In early-2017, we said that if Trump passed his pro-growth policies, the U.S. stock market could soar 20-40% per year in 2017 and 2018. Now that Trump’s pro-growth policies are mostly dead, investors are going to have to settle for normal-sized rallies in the last few years of this bull market.
*Our medium-long term model states that the current bull market still has 2-3 years left.
A historical comparison: 1986-1987 vs 2015-2017
We published a new webpage titled Why the U.S. stock market soared in 1986-1987. There are a lot of similarities between that period and 2015-2017.
- Oil crashed from late-1985 to early-1986.
- Oil crashed from late-2014 to early-2016.
Oil’s crash in both of these cases caused a decrease in U.S. corporate earnings, a slowdown in the U.S. economy, but no recession.
Due to the temporary economic slowdown, the stock market swung sideways in a big range.
- The S&P was sideways from April-September 1986.
- The S&P swung sideways in a massive range from May 2015 – June 2016.

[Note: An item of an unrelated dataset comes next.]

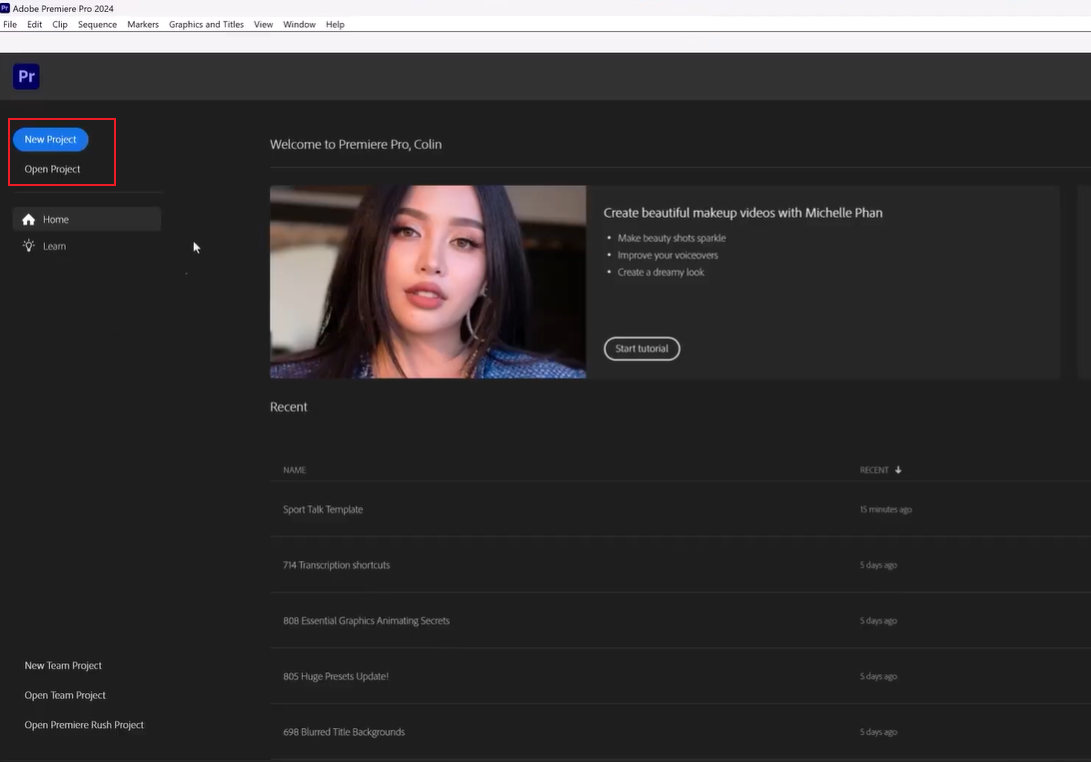Click the Learn lightbulb icon
This screenshot has height=762, width=1091.
[29, 245]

- Reagan pushed through Congress a MASSIVE overhaul of the U.S. tax code on October 22, 1986. That caused a MASSIVE rally in the S&P 500 that lasted until August 1987 (42% gain).
- Trump won and promised a massive pro-growth plan (tax overhaul on the scale of Reagan’s, infrastructure spending). That set off a rally that was smaller than Reagan’s.
Trump’s pro-growth policies are mostly dead. He does not have the same majority in Congress that Reagan did. Without Trump’s pro-growth policies, the S&P cannot rally as fiercely as it did from October 1986 – August 1987 (an astonishing 42%). What a pity.
*In a year like 1986-1987, UPRO (3x S&P ETF) would go up at least 200%. 42% x 3 = 126%, but UPRO compounds on itself. Massive profits.
Fortunately, the stock market isn’t going to make a significant correction without Trump’s policies. The U.S. economy is once again on solid footing, so the S&P will rally upwards in a normal fashion.